A mesma dificuldade ele disse ter ao colocar letra em melodias já compostas:

— Acho isso muito difícil! Admiro quem tem essa capacidade, porque tem gente que faz com muita facilidade. Até para escrever um bilhete para uma pessoa é uma dificuldade…

Neste momento, Elton Medeiros o interrompeu:

— Paulinho, eu devo ter feito uma 15 músicas nas quais você colocou a letra depois. Você sempre fez isso muito bem!

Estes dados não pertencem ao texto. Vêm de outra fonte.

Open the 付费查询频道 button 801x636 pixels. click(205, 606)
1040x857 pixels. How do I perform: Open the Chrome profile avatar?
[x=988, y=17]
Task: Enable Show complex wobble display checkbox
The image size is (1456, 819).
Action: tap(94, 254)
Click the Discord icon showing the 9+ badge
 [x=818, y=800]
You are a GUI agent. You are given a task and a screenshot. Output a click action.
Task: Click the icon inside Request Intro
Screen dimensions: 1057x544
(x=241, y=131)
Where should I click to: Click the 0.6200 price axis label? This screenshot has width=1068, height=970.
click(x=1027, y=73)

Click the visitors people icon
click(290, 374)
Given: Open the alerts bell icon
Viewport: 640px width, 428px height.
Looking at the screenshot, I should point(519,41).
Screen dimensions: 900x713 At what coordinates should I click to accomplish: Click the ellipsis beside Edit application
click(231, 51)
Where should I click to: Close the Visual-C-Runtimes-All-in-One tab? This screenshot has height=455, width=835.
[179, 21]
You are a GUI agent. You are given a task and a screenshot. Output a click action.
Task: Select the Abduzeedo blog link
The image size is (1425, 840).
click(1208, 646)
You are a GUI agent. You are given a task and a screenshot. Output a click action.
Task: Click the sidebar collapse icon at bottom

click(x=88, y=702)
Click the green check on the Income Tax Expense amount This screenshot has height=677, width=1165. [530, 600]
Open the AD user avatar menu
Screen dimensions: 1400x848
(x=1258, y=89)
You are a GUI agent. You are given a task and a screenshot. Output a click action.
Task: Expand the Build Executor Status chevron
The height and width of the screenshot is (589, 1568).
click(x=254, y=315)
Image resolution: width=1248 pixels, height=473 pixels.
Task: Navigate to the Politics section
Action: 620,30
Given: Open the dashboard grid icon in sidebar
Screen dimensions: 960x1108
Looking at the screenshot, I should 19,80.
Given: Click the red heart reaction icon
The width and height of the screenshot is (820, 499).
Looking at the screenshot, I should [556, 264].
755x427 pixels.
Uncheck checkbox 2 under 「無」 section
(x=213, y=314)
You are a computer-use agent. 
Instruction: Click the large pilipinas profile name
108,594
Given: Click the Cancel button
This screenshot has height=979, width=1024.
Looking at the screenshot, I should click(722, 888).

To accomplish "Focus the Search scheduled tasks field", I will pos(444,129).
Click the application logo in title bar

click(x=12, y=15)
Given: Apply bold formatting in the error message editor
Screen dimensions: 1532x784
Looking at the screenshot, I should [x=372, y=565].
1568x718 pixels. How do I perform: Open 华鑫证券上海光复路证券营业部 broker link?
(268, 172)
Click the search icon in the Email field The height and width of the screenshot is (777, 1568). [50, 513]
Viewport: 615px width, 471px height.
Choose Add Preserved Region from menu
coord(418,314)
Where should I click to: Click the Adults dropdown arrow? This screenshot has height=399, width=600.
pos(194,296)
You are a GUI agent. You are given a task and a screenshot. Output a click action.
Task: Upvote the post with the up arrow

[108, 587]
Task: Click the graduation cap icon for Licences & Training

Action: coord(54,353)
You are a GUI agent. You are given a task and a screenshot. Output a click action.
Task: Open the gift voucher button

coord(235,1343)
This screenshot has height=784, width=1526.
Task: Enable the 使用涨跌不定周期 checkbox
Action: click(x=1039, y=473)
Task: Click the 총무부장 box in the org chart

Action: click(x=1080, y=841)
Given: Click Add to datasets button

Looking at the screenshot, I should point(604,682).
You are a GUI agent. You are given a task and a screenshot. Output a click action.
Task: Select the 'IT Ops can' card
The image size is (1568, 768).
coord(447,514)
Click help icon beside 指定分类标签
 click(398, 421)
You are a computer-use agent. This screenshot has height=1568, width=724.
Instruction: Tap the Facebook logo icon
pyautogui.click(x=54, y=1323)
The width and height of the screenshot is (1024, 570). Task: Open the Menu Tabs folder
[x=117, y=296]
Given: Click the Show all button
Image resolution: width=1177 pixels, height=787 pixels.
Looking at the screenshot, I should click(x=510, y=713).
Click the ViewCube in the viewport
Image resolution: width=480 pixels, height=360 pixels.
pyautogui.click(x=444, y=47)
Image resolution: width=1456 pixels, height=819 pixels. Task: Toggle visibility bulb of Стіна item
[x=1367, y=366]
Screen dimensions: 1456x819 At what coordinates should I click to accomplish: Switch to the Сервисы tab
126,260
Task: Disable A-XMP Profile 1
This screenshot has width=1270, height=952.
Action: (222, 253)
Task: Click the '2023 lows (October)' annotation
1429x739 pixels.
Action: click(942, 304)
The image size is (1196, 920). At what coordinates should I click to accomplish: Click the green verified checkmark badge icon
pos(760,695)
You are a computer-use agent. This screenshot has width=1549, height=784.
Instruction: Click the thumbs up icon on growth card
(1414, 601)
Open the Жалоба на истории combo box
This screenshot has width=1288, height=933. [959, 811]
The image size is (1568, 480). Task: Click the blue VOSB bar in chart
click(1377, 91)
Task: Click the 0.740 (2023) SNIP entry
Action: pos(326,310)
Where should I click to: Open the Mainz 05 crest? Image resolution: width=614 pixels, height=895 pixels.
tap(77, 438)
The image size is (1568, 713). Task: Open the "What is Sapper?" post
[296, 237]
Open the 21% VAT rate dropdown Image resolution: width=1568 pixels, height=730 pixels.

A respeito das comemorações dos 70 anos de idade – que ele completa no dia 12 de novembro -, Paulinho disse não ter grandes planos:

— Eu sempre comemorei meu aniversário em família, uma coisa pequena.

Discos inéditos

Mas contou ter dois discos gravados que nunca foram lançados (um de 2006 e outro de 2010), e que prepara um novo — sem data para gravar. Dele, o músico disse já ter cerca de quatro músicas prontas. Além disso, disse que uma biografia sua deve ser feita pelo jornalista Ruy Fabiano em parceria com uma editora de São Paulo. A publicação também não tem previsão de lançamento.

Em relação à sua rotina hoje, Paulinho disse que não se obriga a compor, cantar ou tocar todos os dias, e que tem se preocupado mais em descansar, encontrar os amigos, conversar e desacelerar o ritmo das coisas. Como exercício físico, contou que a sinuca, “esporte” que o acompanha desde a adolescência, é seu favorito (apesar das recomendações médicas para ele fazer “musculação para a terceira idade”).

Ao final do depoimento, declarou:

— Falamos muito, mas é sempre insuficiente. Eu sou um contador de histórias. Não falamos nem um décimo de coisas que eu poderia me lembrar. Podemos, inclusive, marcar um outro encontro aqui — brincou. — Mas espero que esse material possa ajudar na compreensão de algumas coisas e na feitura de sambas e choros. Espero que seja útil. A nossa música é a nossa cultura.